Celebra Kalimori A.C, el primer aniversario.
En una fiesta muy emotiva como todo lo que sucede en Kalimori, residencia privada para adultos jóvenes con discapacidad intelectual y trastornos del espectro autista, celebraron el primer aniversario festejando que la diferencia nos hace únicos.
Y es que Kalimori cumple con el anhelo de las familias con personas con discapacidad, ofreciendo un mejor futuro a sus hijos después de los 18 años, donde de acuerdo con los socios fundadores no había nada qué hacer.
Así lo explica Annette Arellano socia fundadora quien se enfrenta a la discapacidad intelectual en 1992 cuando nace su tercer hija, Alexia, que en su búsqueda por encontrar soluciones, se dedica a visitar médicos y terapeutas que puedan ayudarla, es en esa búsqueda que se da cuenta de la falta de infraestructura médica, pero sobre todo social.
“Decidí ser parte de la solución, comencé a recaudar fondos para proyectos sociales, creando Kalimori A.C al que dedico todo mi tiempo y donde reside mi hija desde el inicio, el cual arrancó en septiembre del 2017 y se convirtió en lo que hoy es un sueño hecho realidad”.
Con la premisa de que los adultos con discapacidad tienen derecho a tener una vida independiente, plena, libre y feliz, esta comunidad ofrece a sus integrantes una solución de vida para el desarrollo de habilidades, pertenencia e inclusión, a través de sus tres programas: 1) residencia privada, 2) programa social para gente de la zona, 3) programa de vacaciones y fines de semana, en donde los participantes fortalecen sus habilidades gracias a los talleres pre laborales y actividades que les permiten desarrollar sus capacidades y darle un nuevo sentido a su vida.
Gerardo Pieck, también socio fundador de Kalimori A.C, explica que de acuerdo al INEGI existen en México más de 16 millones de personas con alguna discapacidad y de ellos, más de 3 millones con discapacidad intelectual. “Además de las estadísticas una persona con esta condición que ha llegado a la mayoría de edad no tiene opciones, por eso darles un espacio en el que puedan pertenecer y ser libres, tener un desarrollo integral y amigos ha sido nuestro objetivo fundamental”.
Gerardo recuerda cómo hace un año se abrieron las puertas de esta “Casa de Luz”, un nuevo modelo económico y de sustentabilidad único en México y Latinoamérica, y una nueva oportunidad de vida y tranquilidad para su familia: “A ocho meses de que Pau, mi hija, vive aquí, tener su sonrisa y mirada de satisfacción me aseguran que las cosas las estamos haciendo muy bien” dijo Pieck.
Para lograr este objetivo, Kalimori desarrolló en paralelo dos proyectos con valores afines: Isana, una granja avícola y hortaliza de cultivo honesto y Casa Pixan, un Hotel Boutique con causa.
Isana cuenta con más de 2,000 gallinas de libre pastoreo que producen alrededor de 24 mil huevos mensuales, los cuales se venden en restaurantes y tiendas gourmet en la Ciudad de México y Malinalco.

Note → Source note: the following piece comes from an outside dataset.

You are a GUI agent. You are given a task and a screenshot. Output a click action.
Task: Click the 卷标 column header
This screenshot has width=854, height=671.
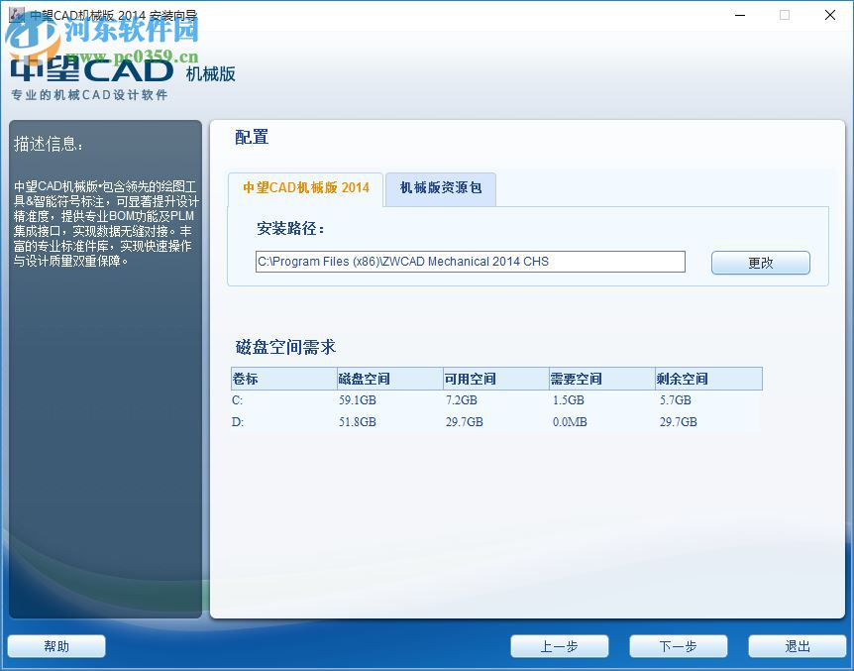(248, 379)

Los integrantes de Kalimori dentro de los talleres pre laborales han empacado más de 150 mil huevos a lo largo de este año.
Casa Pixan es un hotel boutique con 7 suites donde la intención es preparar a los integrantes de Kalimori para poderlos integrar en las actividades pre laborales de cocina, recepción y atención a huéspedes, además de ofrecer un espacio de armonía y servicio. Un porcentaje de las utilidades del hotel se destina para los talleres de Kalimori.
A un año de su apertura Kalimori, A.C. cuenta con 9 residentes y 6 integrantes en el programa social, espera cerrar el 2020 con 48 residentes y 30 integrantes en el programa social. Hasta el momento hay más de 70 empleados que trabajan en pro de la inclusión y ha tenido un impacto en más de 3000 personas de manera indirecta.
“Estos logros, asegura Gisselle Keller, presidenta de Kalimori A.C, son gracias a las familias quienes depositaron su confianza en el proyecto, a los “Kalipadrinos” quienes ayudan a sus ahijados a cumplir sus metas, a patrocinadores y amigos que creyeron en este sueño y a los medios de comunicación que, gracias a su gran labor de difusión, nos han ayudado a llegar a las familias que están buscando una opción de vida para sus hijos con discapacidad intelectual”.
Como maestra de ceremonias la actriz Patricia Bernal dijo sentirse muy emocionada en poder colaborar con proyectos tan maravillosos, “los cuales me llenan de emoción, porque creo que es posible un lugar para estar en paz”.